■ TASKS TO PERFORM
1. How much money does EMC have in the bank, according to the investing advice text?
2. List the companies that the investing advice text names as examples of firms with big debt loads.

Jim Cramer wants people to sell all of their stocks. Even though the market may keep falling, that might not be a practical solution for everyone. There are several things investors can do to at least partially save themselves from a falling market and get in position if stocks move up again.
1. Sell your dogs. No matter how much an investor loves a stock, firms in the second or third tier of their industries are going to get hurt more. They will get hit by both a falling market and a recession. Some good examples are AMD (AMD), which runs a distant second to Intel (INTC). Yahoo! (YHOO), which is well behind Google (GOOG) in search is another company which will find the going especially tough. Palm (PALM) runs behind Apple (AAPL) and RIM (RIMM) in the smart phone industry. In an awful market, being in second place means being in last place.
2. Get out of stock with big debt loads. These companies may have been growth prospects in industries that do well in a good economy. In a financial system with zero credit, refinancing big debt loads is going to be nearly impossible. The troubled firms which can do it will have to wipe out shareholders to get cash. Some of the really well-known operations in this category are Level 3 (LVLT), Sirius (SIRI), and big cable TV company Charter Communications (CHTR). If they stay in business it will be because the debt-holders take all of the equity.
3. Look for companies which have five years worth of cash, even if they don’t make a dime. Most people look at enterprise storage leader EMC (EMC) as boring. That may be right. Last year, the firm’s operating margin was not much better than 10%. It made $1.7 billion on more than $13 billion in revenue. If IT spending gets cut to the bone, EMC might even start to show modest losses. With $5 billion in the bank, that may not matter.

■ DATA SHOWN

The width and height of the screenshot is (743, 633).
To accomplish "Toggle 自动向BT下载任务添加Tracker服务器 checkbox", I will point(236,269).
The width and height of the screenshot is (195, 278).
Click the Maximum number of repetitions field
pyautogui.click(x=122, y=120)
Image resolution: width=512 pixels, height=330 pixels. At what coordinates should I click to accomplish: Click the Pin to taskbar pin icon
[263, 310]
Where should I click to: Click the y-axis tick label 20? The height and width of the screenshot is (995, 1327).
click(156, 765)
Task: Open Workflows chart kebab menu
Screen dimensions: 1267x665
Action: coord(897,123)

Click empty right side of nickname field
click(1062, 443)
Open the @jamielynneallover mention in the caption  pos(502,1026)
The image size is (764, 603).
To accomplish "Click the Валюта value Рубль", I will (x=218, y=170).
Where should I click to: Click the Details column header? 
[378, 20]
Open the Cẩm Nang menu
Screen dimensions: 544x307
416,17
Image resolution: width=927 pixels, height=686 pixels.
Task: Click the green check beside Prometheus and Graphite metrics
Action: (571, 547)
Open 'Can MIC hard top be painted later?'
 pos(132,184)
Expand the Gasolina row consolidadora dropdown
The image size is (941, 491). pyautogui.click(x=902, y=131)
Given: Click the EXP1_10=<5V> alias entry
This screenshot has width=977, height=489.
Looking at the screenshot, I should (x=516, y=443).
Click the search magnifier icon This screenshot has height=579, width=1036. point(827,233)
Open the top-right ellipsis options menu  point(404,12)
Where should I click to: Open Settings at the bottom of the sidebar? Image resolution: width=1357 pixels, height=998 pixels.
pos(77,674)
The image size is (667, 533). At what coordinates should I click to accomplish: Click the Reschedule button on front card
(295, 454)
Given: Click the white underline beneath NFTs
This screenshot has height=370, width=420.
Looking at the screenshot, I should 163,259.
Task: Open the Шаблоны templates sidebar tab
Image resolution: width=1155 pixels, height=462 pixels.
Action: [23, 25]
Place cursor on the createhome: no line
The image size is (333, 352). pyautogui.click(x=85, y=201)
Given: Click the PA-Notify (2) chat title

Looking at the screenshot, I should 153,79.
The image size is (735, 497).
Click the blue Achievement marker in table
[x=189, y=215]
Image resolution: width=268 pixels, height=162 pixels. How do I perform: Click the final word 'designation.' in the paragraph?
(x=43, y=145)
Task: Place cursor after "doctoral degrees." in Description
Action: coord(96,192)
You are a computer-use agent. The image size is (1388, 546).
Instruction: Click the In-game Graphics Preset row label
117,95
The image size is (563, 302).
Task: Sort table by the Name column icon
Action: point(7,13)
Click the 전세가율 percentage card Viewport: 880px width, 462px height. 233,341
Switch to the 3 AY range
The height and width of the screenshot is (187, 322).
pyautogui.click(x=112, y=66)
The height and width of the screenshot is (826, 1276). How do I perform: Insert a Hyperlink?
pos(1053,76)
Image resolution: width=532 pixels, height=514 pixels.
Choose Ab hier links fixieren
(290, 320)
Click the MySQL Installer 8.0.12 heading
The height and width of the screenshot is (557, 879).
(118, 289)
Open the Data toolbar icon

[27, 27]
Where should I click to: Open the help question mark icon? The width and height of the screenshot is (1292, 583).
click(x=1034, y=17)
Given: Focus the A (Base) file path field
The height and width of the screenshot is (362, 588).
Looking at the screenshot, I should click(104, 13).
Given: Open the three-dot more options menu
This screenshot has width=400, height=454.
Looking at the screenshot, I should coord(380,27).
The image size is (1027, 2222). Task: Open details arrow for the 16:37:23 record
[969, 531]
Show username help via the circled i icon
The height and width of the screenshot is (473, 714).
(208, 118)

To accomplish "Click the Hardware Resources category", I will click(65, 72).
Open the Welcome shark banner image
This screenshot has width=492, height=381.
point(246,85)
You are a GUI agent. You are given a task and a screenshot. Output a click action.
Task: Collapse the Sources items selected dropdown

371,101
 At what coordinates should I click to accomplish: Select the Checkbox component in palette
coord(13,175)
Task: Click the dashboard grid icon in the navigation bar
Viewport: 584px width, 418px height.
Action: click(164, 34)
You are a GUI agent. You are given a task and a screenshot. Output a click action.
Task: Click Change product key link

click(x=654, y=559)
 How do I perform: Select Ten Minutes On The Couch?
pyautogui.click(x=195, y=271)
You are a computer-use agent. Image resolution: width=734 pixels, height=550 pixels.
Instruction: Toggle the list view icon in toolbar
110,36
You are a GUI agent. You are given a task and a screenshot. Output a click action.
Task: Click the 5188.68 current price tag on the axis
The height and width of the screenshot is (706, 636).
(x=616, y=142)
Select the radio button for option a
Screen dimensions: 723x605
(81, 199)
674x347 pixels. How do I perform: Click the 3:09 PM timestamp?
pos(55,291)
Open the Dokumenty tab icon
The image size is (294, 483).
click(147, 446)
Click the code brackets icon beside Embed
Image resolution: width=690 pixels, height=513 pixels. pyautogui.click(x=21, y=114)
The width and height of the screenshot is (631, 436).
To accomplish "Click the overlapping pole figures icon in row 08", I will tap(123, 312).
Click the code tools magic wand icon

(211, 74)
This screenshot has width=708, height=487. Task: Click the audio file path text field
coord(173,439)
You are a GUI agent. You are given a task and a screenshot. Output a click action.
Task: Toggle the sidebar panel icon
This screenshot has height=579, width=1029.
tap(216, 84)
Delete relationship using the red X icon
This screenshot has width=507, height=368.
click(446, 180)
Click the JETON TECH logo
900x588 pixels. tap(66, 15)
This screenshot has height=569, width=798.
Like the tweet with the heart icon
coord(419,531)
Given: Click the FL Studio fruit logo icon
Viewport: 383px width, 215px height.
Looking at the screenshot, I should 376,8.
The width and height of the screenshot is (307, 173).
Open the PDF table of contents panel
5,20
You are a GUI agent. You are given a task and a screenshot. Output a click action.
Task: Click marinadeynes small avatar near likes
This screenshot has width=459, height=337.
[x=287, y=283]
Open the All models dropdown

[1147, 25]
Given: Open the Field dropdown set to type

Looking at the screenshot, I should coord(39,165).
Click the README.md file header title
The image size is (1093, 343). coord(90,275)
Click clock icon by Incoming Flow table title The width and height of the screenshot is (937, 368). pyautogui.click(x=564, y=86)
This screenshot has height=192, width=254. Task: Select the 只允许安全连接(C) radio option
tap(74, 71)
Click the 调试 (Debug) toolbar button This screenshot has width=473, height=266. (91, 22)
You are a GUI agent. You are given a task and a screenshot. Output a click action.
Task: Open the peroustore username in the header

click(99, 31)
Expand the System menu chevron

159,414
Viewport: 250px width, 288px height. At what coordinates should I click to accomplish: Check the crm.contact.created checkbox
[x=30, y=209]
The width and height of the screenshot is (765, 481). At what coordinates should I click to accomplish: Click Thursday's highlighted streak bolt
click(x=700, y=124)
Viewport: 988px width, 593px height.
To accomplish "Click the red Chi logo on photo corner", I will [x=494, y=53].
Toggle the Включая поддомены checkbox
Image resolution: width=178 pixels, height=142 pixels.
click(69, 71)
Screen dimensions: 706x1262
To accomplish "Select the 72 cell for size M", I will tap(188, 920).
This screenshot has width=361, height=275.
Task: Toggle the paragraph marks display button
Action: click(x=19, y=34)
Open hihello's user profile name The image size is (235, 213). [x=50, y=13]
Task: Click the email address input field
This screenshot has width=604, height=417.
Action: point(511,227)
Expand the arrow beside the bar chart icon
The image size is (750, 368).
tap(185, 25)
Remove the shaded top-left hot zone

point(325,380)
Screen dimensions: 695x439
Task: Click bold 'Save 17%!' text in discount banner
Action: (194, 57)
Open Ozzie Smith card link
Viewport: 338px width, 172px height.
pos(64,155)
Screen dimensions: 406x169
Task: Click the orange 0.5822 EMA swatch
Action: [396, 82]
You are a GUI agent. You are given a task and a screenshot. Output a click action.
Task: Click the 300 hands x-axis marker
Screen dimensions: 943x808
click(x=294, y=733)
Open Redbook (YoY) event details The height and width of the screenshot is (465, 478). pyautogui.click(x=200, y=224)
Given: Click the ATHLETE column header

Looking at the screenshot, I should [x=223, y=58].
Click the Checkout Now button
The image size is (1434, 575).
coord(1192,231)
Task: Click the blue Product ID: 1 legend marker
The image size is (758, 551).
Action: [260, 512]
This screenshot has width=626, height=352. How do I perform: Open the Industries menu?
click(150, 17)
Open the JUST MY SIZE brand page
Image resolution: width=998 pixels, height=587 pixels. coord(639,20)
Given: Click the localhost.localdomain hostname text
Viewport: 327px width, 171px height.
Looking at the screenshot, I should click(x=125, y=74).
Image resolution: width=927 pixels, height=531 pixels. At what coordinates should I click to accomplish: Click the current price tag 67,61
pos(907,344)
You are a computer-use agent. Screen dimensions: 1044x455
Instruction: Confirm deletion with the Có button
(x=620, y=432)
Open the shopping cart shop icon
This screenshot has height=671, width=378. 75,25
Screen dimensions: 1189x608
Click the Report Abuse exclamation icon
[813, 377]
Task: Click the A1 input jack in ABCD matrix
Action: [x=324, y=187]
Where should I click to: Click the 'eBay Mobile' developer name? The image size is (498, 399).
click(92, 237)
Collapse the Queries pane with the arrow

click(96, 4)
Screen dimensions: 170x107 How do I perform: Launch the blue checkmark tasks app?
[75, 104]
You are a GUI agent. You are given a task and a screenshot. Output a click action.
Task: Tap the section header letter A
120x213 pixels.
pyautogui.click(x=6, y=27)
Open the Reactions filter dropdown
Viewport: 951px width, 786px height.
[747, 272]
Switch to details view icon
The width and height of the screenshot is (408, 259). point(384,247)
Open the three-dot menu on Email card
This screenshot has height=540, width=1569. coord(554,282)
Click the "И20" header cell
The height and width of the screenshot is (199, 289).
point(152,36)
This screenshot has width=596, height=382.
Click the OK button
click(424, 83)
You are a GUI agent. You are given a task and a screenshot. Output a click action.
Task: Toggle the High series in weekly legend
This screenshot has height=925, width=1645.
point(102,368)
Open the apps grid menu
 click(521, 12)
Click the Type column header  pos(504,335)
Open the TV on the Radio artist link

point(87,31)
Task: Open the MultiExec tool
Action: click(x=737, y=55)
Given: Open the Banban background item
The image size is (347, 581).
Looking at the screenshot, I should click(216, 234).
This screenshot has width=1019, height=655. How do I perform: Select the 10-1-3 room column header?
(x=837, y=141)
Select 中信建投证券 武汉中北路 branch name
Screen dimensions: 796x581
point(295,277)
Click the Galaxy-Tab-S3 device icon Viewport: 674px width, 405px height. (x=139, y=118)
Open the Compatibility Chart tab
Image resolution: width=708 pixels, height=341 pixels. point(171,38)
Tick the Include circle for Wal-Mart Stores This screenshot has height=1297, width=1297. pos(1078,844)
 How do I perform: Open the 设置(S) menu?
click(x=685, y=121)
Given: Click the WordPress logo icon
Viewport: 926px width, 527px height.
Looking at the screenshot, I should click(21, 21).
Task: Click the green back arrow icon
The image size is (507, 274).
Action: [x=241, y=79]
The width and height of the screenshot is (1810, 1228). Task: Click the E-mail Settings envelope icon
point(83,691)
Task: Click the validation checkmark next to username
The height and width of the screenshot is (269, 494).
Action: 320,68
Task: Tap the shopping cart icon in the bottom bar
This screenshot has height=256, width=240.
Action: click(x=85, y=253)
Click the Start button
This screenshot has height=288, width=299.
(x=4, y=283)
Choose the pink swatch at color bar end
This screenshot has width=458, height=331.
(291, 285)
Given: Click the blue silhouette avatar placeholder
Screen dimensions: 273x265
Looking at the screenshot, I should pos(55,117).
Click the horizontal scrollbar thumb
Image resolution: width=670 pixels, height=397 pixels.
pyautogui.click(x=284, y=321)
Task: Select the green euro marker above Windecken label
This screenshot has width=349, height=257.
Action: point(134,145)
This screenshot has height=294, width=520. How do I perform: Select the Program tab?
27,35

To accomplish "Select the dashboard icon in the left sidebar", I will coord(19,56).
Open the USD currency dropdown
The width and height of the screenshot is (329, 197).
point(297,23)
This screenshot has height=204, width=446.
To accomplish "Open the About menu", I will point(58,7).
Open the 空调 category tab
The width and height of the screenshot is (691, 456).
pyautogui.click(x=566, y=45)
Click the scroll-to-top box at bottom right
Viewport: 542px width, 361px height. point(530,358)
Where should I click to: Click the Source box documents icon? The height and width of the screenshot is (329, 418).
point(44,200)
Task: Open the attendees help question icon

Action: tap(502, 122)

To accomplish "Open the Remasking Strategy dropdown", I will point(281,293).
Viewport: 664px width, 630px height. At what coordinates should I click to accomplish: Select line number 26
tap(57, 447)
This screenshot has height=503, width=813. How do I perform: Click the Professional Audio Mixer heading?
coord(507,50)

■ PER-TASK ANSWERS
1. $5 billion

2. Level 3 (LVLT), Sirius (SIRI), Charter Communications (CHTR)